Basta lembrar, por exemplo, que o ministro Gilmar Mende mudou suas convicções do dia para a noite e, num voto envergonhado, permitiu que Lula saísse da cadeia. Não se pode afastar a previsão de que coisas assim voltem a ocorrer e a permitir que o mais corrupto dos presidentes anule a condenação que o impede de disputar eleições pelo prazo de oito anos, prevista na Lei da Ficha Limpa e presente nas condenações de Lula.

A Lei da Ficha Limpa surgiu de um projeto de iniciativa popular, com apoio de quase 2 milhões de brasileiros, e tornou-se uma importante ferramenta à disposição dos eleitores no momento de escolher seus candidatos. Tanto é assim que “ficha limpa” e “ficha suja” se tornaram as expressões mais práticas para definir um bom e um mau político.

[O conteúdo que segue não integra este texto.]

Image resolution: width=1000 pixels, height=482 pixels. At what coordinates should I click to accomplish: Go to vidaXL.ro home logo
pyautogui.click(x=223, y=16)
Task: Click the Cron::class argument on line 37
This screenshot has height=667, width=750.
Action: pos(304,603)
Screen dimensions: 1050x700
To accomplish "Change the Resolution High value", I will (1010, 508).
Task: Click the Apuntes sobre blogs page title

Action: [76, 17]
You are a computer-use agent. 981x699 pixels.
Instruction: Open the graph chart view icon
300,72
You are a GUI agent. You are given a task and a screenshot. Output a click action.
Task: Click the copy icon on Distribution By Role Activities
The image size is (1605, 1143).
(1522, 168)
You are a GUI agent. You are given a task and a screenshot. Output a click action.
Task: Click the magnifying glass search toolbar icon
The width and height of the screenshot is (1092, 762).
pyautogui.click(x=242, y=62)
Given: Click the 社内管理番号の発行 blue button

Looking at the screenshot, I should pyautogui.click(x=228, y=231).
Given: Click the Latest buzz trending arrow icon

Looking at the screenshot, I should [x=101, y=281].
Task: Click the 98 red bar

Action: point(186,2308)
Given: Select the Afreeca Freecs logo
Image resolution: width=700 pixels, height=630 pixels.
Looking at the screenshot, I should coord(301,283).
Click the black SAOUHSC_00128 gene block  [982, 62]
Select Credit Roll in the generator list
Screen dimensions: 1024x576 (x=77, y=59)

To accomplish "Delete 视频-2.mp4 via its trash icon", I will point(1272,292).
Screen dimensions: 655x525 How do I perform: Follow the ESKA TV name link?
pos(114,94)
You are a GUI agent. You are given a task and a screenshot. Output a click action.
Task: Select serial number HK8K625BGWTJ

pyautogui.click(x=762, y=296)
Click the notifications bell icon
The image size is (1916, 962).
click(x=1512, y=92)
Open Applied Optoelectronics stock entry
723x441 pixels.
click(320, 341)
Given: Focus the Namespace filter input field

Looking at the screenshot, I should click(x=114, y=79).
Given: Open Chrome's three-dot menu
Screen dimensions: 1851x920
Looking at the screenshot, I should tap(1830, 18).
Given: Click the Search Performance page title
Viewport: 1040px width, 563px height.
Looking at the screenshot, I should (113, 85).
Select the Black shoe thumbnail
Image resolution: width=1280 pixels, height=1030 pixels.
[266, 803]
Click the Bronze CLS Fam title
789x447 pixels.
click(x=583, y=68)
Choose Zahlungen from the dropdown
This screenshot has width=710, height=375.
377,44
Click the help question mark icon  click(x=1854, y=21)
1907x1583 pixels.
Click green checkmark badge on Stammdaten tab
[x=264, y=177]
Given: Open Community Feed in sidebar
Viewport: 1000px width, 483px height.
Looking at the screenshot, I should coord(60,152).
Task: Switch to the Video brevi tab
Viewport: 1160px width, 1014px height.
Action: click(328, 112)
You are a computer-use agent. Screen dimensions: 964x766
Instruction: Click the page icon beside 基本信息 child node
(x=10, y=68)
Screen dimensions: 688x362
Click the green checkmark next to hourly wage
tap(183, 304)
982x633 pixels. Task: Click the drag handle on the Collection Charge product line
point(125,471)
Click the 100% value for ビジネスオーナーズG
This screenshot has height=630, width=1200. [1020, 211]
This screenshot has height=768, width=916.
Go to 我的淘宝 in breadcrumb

A lei proíbe por oito anos a candidatura de quem tiver o mandato cassado, renunciar para evitar a cassação ou for condenado por decisão definitiva (transitada em julgado) ou de órgão colegiado, mesmo que, nesse caso, ainda haja possibilidade de recursos.

De acordo com o texto, são inelegíveis os candidatos condenados em razão da prática de crimes contra a economia popular, a fé pública, a administração pública e o patrimônio público; por crimes contra o patrimônio privado, o sistema financeiro, o mercado de capitais e os previstos na lei que regula a falência; e por crimes contra o meio ambiente e a saúde pública.

Também não estão aptos a concorrer a eleições candidatos que tenham cometido crimes eleitorais com previsão de pena privativa de liberdade; crimes de abuso de autoridade, quando houver condenação à perda do cargo ou à inabilitação para o exercício de função pública; de lavagem ou ocultação de bens, direitos e valores; de tráfico de entorpecentes e drogas afins; crimes de racismo, tortura, terrorismo e hediondos; de redução à condição análoga à de escravo; crimes contra a vida e a dignidade sexual; e crimes praticados por organização criminosa, quadrilha ou bando.

Enfim, a prevalecer o que dispõe a bem-vinda Lei da Ficha Limpa, o ex-presidente está fora da disputa, mas é claro que os petistas vão tentar modificar esse entendimento. O risco Bolsonaro-lula poderá assombrar-nos bastante no ano que vem.